Top seed Zhao and second seed Abanda arrived at the finals in decidedly different ways. Zhao won three consecutive three-setters, coming from 4-2 down in the final set in her 6-1, 4-6, 7-5 win over No. 9 seed Rasheeda McAdoo
in the quarterfinals, and defeating No. 3 seed Christina Makarova
of the US 3-6, 6-1, 6-2 in a semifinal played indoors at the Michael D. Case Tennis Center due to rain.
Abanda had a much less taxing journey, receiving a second round retirement before the start of play against wild card Nicole Frenkel due to Frenkel's ankle injury, and a walkover into the final when unseeded 14-year-old Maria Shishkina, who had beaten No. 5 seed Jennifer Brady in the quarterfinals, could not play the next day due to a back injury.

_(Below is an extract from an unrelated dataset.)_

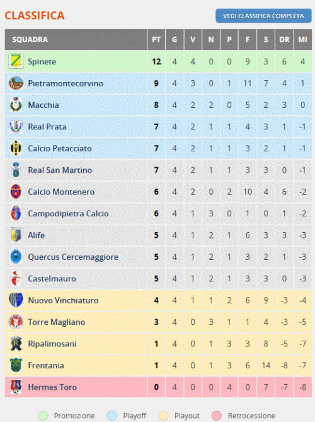
Task: Click the Calcio Petacciato striped crest
Action: [16, 148]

The 15-year-old Abanda and 17-year-old Zhao know each other's games well, with both part of the Montreal National Training Centre's development program. They had met twice in the past four months, with Zhao defeating Abanda in the semifinals at the Grade 1 in Roehampton on grass, and Abanda taking the final at the Grade 1 Canadian Open on hard courts two months later.
It was gloomy and windy as the pair took the court for their rubber match, with heavy thunderstorms predicted. An occasional sprinkle did cause brief stoppages in both finals so that towels could be used to dry the lines, but sustained rain didn't arrive until later.

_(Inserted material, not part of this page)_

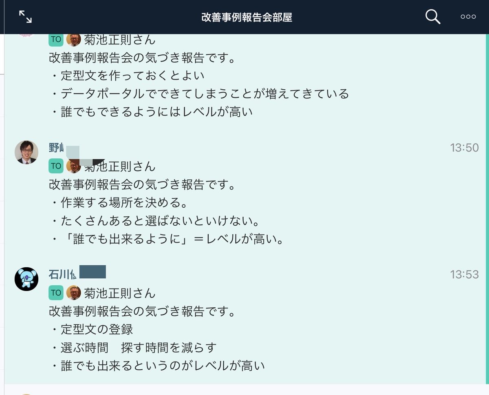Screen dimensions: 489x395
Task: Click the TO badge in the top message
Action: (56, 39)
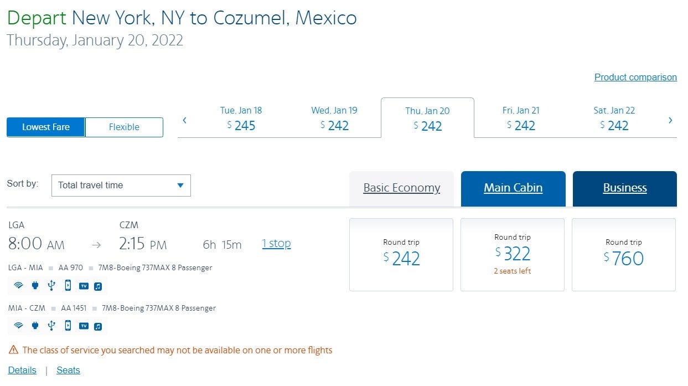
Task: Click the Wi-Fi icon for LGA - MIA flight
Action: point(18,286)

The match was even more unpredictable than the weather, however, with both Abanda and Zhao seemingly taking control, then relinquishing it.
Zhao served for the first set after a late break of Abanda, but couldn't convert and dropped the tiebreaker.
Abanda took a 3-1 lead in the second set, but couldn't hold it, losing four straight games and allowing Zhao to serve for the set. Zhao again failed to finish it, but Abanda's unforced errors in the next game allowed Zhao to level the match.
Up two breaks and 4-1 in the third set, Abanda couldn't put Zhao away. Winning the next three games with some outstanding defense and aggressive swinging volleys, Zhao seized the momentum, then lost it, losing a sloppy service game at 4-4 to give Abanda the opportunity to serve for the match.